» **Work to be completed**: Please copy everything in the data from the line containing "Click the scroll" down to the line containing "coord(182,365)", both included, with each coordinate in the answers multiplied by 0.5 and rounded to a whole number, halves rounded up. Leave every number in the requests and in their format samples unchanged, and output only those lines.

======== Records ========

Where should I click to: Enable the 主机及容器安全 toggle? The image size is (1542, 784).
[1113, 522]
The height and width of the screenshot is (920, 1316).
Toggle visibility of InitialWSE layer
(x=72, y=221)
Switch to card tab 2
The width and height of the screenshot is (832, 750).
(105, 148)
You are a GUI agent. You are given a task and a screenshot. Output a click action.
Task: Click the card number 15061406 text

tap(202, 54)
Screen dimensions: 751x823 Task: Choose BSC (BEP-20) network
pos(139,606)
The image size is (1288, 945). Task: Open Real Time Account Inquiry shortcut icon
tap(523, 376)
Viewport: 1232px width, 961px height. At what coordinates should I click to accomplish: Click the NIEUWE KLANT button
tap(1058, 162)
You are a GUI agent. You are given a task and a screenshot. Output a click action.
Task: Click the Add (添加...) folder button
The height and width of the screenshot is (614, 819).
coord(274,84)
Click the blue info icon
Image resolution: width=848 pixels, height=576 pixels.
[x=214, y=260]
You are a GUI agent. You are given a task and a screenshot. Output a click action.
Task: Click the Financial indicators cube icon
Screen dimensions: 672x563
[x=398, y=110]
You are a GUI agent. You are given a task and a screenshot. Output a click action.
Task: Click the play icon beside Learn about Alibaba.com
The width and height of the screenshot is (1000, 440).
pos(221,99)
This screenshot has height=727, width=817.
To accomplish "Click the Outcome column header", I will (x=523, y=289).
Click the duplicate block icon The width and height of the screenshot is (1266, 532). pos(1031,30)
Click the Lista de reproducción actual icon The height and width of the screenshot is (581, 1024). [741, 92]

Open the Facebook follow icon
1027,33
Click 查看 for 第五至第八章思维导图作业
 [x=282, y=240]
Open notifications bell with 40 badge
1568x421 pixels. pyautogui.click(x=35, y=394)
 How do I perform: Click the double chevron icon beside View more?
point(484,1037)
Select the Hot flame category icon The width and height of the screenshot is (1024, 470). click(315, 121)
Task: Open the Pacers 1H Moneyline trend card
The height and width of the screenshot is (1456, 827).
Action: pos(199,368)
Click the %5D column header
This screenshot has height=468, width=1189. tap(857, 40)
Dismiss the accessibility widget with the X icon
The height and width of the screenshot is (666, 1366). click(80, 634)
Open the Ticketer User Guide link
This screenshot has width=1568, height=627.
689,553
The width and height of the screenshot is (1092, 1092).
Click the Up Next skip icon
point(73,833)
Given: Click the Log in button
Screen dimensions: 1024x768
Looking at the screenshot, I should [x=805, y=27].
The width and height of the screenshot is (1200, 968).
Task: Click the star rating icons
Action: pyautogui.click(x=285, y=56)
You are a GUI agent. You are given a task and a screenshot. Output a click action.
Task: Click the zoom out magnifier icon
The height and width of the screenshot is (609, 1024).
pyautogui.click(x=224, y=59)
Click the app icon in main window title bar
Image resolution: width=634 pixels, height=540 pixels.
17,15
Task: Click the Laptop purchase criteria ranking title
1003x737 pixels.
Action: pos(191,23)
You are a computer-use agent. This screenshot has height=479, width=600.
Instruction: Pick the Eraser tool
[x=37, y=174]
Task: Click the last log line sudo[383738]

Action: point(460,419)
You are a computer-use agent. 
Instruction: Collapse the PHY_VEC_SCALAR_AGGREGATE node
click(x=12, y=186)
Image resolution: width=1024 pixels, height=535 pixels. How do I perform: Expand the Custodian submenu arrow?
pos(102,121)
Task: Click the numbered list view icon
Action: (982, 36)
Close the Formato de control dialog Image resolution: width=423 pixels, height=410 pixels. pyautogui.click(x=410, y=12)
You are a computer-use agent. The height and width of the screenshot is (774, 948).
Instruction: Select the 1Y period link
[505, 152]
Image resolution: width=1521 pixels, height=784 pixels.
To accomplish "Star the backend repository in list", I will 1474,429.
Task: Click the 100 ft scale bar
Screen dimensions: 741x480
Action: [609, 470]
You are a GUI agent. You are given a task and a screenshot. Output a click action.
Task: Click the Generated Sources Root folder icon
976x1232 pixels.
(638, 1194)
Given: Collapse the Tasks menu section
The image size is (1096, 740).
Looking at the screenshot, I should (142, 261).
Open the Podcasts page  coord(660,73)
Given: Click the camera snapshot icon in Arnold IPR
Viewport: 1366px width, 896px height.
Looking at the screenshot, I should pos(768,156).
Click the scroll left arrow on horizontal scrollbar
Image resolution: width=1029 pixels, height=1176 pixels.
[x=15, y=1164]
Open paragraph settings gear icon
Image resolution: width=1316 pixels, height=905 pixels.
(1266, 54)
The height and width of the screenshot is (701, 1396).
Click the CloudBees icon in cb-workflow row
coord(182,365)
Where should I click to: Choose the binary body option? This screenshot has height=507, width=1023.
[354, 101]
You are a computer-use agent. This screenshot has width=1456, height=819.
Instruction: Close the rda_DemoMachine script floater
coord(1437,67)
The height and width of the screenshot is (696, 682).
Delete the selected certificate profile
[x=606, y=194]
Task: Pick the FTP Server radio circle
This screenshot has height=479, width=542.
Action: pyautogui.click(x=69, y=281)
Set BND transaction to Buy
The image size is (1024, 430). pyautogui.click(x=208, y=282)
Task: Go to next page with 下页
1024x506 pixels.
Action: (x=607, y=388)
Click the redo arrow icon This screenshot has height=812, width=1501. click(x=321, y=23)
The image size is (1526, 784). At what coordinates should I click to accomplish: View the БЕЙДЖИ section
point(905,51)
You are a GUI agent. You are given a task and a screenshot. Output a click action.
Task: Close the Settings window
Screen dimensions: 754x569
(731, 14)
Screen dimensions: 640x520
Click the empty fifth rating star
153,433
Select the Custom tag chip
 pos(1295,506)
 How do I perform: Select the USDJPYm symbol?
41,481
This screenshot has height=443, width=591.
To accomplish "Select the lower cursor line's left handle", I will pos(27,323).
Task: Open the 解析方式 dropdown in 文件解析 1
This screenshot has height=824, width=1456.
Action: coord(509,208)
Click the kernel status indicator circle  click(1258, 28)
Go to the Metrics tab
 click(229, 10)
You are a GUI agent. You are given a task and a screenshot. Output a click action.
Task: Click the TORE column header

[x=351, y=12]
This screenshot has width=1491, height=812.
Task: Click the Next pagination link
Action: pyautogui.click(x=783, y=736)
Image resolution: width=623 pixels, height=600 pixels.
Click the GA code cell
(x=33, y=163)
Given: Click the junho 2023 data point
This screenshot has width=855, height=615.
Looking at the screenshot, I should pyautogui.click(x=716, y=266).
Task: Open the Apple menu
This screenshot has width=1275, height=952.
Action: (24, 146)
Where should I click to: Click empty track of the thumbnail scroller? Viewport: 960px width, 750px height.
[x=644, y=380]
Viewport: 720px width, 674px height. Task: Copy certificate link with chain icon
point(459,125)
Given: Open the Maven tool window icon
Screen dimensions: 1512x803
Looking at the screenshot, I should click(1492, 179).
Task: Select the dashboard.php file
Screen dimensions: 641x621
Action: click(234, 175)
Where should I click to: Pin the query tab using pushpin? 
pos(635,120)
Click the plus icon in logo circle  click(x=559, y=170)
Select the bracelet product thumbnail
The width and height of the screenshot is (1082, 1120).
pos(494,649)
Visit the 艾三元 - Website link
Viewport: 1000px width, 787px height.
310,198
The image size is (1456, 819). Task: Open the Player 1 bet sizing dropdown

========

» **Response to this exercise**:
Click the scroll left arrow on horizontal scrollbar
Image resolution: width=1029 pixels, height=1176 pixels.
[x=8, y=582]
Open paragraph settings gear icon
Image resolution: width=1316 pixels, height=905 pixels.
(633, 27)
The height and width of the screenshot is (701, 1396).
Click the CloudBees icon in cb-workflow row
coord(91,183)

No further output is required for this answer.